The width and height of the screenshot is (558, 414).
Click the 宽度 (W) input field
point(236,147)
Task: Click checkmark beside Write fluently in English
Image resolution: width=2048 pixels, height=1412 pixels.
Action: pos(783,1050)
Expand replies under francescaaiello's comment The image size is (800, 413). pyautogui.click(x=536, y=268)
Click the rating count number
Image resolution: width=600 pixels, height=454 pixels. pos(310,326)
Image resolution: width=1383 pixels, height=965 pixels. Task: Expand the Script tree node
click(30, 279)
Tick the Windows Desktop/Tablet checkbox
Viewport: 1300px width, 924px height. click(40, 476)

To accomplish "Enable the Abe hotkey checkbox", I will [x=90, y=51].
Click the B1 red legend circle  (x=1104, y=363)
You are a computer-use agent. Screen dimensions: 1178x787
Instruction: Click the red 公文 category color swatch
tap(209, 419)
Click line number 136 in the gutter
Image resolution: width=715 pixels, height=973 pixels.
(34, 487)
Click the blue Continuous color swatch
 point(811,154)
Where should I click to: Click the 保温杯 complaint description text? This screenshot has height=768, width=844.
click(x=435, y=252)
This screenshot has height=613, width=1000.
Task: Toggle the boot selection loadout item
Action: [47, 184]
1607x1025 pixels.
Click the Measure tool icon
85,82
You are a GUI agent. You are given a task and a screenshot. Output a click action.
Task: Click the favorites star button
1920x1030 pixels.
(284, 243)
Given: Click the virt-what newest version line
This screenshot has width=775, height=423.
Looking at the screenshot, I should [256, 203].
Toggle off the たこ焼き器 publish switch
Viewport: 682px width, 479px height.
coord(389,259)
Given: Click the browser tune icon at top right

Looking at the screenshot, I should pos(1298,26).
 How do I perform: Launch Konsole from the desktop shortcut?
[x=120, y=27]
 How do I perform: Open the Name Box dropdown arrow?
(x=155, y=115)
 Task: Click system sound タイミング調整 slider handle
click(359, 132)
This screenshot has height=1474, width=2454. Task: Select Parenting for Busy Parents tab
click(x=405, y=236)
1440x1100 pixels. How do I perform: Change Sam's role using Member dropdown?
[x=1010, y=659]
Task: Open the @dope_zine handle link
______________________________
* Work request
Please print out every record exactly as it is written.

* Solution
The width and height of the screenshot is (558, 414).
Click the 宽度 (W) input field
point(236,147)
Task: Click checkmark beside Write fluently in English
Image resolution: width=2048 pixels, height=1412 pixels.
Action: pos(783,1050)
Expand replies under francescaaiello's comment The image size is (800, 413). pyautogui.click(x=536, y=268)
Click the rating count number
Image resolution: width=600 pixels, height=454 pixels. pos(310,326)
Image resolution: width=1383 pixels, height=965 pixels. Task: Expand the Script tree node
click(30, 279)
Tick the Windows Desktop/Tablet checkbox
Viewport: 1300px width, 924px height. click(40, 476)

To accomplish "Enable the Abe hotkey checkbox", I will [x=90, y=51].
Click the B1 red legend circle  (x=1104, y=363)
You are a computer-use agent. Screen dimensions: 1178x787
Instruction: Click the red 公文 category color swatch
tap(209, 419)
Click line number 136 in the gutter
Image resolution: width=715 pixels, height=973 pixels.
(34, 487)
Click the blue Continuous color swatch
 point(811,154)
Where should I click to: Click the 保温杯 complaint description text? This screenshot has height=768, width=844.
click(x=435, y=252)
This screenshot has height=613, width=1000.
Task: Toggle the boot selection loadout item
Action: [47, 184]
1607x1025 pixels.
Click the Measure tool icon
85,82
You are a GUI agent. You are given a task and a screenshot. Output a click action.
Task: Click the favorites star button
1920x1030 pixels.
(284, 243)
Given: Click the virt-what newest version line
This screenshot has width=775, height=423.
Looking at the screenshot, I should [256, 203].
Toggle off the たこ焼き器 publish switch
Viewport: 682px width, 479px height.
coord(389,259)
Given: Click the browser tune icon at top right

Looking at the screenshot, I should pos(1298,26).
 How do I perform: Launch Konsole from the desktop shortcut?
[x=120, y=27]
 How do I perform: Open the Name Box dropdown arrow?
(x=155, y=115)
 Task: Click system sound タイミング調整 slider handle
click(359, 132)
This screenshot has height=1474, width=2454. Task: Select Parenting for Busy Parents tab
click(x=405, y=236)
1440x1100 pixels. How do I perform: Change Sam's role using Member dropdown?
[x=1010, y=659]
Task: Open the @dope_zine handle link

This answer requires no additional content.